Он больше не писал рецензий и перестал беседовать с котом.

Но иногда мнилось ему, что вот начнется светопреставление, Страшный суд совершится, одних поволокут в ад, другие взлетят на небо, а его, Иван Иваныча Семеркина, в суматохе забудут. И вот присядет он (правда, на что присесть?), закутается в облачко, как в шинельку, и начнет, летая в бесконечных просторах, писать пальцем по воздуху рецензию “На все, что произошло”. Автора сей драмы, — бормотал он, — можно упрекнуть во всем, но ему не откажешь в одном — абсолютной оригинальности и широте замысла… И суждено ему вечно писать рецензии — то хвалебно, то ругательно. Но, как почти все его земные сочинения, они не найдут читателя.

Трогальщик

Рассказ

Иерусалим конца восьмидесятых годов двадцатого века. Неделя до католической Пасхи. Уже расцвели красные анемоны, тощие овечки пробегали мимо этих цветущих и расплесканных капелек по краям огромного баркаса долины Иосафата (где нас всех будут судить скоро). В храме Гроба Господня стояла очередь к Кувуклии, ближе ко входу она сужалась и вливалась внутрь, человек за присмиревшим человеком. Наклоняясь, входили в эту священную пещеру, где совершилось единственное на земле Чудо Воскресения, где Богочеловек стряхнул с себя обморок смерти.

Художник Никодим Таченко тоже в свой черед вошел в первый придел Кувуклии. Паломники и туристы стояли там, глядя друг другу в затылок, ожидая, когда можно будет войти в ее священнейшую часть, где находится Гроб Господень, где можно поставить свечи в серый мягкий, как пыль и пепел, песок у изголовья. Но пока они смотрели несколько испуганно на Камень, отвергнутый Ангелом от Гроба.

За паломниками присматривал маленький и веселый палестинский полицейский в красной феске, следил за порядком. Так уж повелось, что именно палестинская полиция приглядывает здесь, чтобы не было споров между христианами.
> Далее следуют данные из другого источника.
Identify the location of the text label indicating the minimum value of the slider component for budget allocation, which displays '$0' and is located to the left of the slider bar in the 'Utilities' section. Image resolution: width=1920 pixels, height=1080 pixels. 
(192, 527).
Таченко, сразу как вошел, не мог оторвать взгляда от мраморного футляра, прикрывающего Камень, будто магнитом тянуло к нему. Но между ними стоял полицейский. Внезапно Никодима качнуло. Он будто потерял сознание на секунду и, толкнув плечом палестинца, припал к Камню, в последний миг протянув к нему левую руку. Оттолкнувшись от него, Никодим восстановил равновесие, извинившись перед полицейским, который в ответ только улыбнулся. Но само прикосновение как будто ожгло ладонь, оно все длилось. Таченко придерживал левую руку на весу, как сломанную. В ней бежали легкие токи, она будто горела внутри.

Очередь меж тем двигалась. Поставив свечу и помолившись за тех, кого любил, Никодим, выходя, бросил прощальный взгляд на Камень. И вышел из Кувуклии.